Right from the time I suggested the topic of Sindhi women to Mr. Ranjit Butani, the torch bearer of the movement called ‘Sindhi Shaan’, my path was filled with a lot of excitement.
I discovered that a Sindhi Woman can be charming and full of good vibes, despite the impression I had. Prof. Popati Hiranandani, for instance, left no stone unturned to provide me with detailed information and the insight into Sindhi Women and as a bonus I also experienced motherly love.
Mrs. Sundri Uttamchandani was another such goldmine of wisdom and so was Mrs. Kala Prakash, Ms. Maya Rahi and Dr. Kamla Gokhlani. All this at just one phone call! And not to miss the efforts of Mrs. Rita Shahani who penned down her lovely article on Sindhi Women writers. I admire each one of them because of their dedication towards the community and duty towards womanhood.
I received a warm welcome from each and every Sindhi dignitary that I approached. Dr. Indra Hinduja was among the first I went to, and her ability to provide solutions is highly commendable. So also was Ms. Neeta Lulla who gave complete information about the Sindhi woman with respect to her dressing sense; Spotlights on Sindhi Food were thrown by Ms. Camilia Punjabi, while I was filled with admiration at the passion Ms. Karuna Samtani had about parenting and giving her children the most valuable thing “time”. Anju Makhija was extremely helpful in not only suggesting a topic for debate but also contributed in lots of other ways for this issue. Asha Chand, Rani Jethmalani, Indu Shahani…. and many more contributed towards enhancing the beauty of this magazine.
While the articles of the Matlani brothers provided genuine insight into a Sindhi woman, Dr. Moti Prakash’s piece of poetic wisdom added a flavour of sweetness to the issue, well supported by the sketches of Mr. Hiro Hingorani.

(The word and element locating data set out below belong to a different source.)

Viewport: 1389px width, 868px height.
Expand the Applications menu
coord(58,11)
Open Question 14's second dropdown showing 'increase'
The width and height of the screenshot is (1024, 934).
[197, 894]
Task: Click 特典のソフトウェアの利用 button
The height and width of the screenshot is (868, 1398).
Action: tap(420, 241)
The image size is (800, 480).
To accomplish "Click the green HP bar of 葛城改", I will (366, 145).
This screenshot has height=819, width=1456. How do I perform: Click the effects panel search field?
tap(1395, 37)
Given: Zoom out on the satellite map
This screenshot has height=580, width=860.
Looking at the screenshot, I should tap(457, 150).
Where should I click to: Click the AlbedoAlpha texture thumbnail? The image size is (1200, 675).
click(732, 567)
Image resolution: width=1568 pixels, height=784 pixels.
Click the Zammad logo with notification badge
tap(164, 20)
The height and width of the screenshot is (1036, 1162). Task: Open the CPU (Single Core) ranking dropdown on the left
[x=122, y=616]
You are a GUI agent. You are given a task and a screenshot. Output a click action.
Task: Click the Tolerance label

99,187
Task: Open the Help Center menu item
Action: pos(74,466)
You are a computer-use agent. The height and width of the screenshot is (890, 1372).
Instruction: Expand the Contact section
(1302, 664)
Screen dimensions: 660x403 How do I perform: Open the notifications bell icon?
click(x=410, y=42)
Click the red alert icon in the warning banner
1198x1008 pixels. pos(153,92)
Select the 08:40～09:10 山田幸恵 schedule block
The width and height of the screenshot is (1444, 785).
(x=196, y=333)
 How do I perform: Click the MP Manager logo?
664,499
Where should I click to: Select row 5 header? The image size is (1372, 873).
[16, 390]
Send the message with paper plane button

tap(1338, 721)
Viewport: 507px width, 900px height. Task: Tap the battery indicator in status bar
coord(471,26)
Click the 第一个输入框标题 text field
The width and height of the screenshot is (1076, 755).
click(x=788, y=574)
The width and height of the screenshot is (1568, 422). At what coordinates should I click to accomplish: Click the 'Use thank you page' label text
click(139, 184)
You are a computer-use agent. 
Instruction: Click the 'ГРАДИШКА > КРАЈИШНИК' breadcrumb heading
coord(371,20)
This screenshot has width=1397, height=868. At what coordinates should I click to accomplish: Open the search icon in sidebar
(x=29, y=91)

My path not only became easier but was laid with roses, for the fact that I am the son of the grand old man of the Sindhi Community, Mr. Kirat Babani, whenever I picked up the receiver of my telephone and called anyone in the Sindhi Society, they greeted me saying “Kirat jo put aahin, chao put, hukum kar”. And the rosy path was made rosier by my ‘Commarade-in-Arms’, my wife Sabita, who has always been there for me in not only this issue but all my life. And finally the Big Boss Butani who actually made it all happen, making a piece of coffee table chat into a full blown coffee table collector’s item. This man is a master at growing dreams in his back yard! These three months that I spent doing this special number on the Sindhi woman, I guess are and will always be one of the most unforgettable times of my life!
Finally, a word about the subject itself; the day May 25, 2002, I suggested the subject “THE SINDHI WOMAN” to Mr. Ranjit Butani, I had half a certainty that it’s a good enough pigeonhole, the Sindhi woman. But as I went along, it became increasingly clear that no such label or group exists to be pigeonholed. Instead what I found was a variety of Sindhi women lively or boring, intelligent or conventional, charming or stubborn, ambitious or wicked and all the grey areas in between! Half a century after the partition, this woman struggles to create her own identity in the male dominated society. Much water has flown down the Sindhu River, since those early beginnings since partition. Today a Sindhi woman believes and knows that she can be the best in any field she wishes to. As one of the social commentators put it “Despite the trauma of partition, or perhaps because of it, a Sindhi woman has succeeded in beating all odds and reached where she is today”
We at Sindhishaan pay respects to the spirit of Sindhi women, the Sadori, the Daahi, the Niyani, and wish her success and happiness from the bottom of our hearts!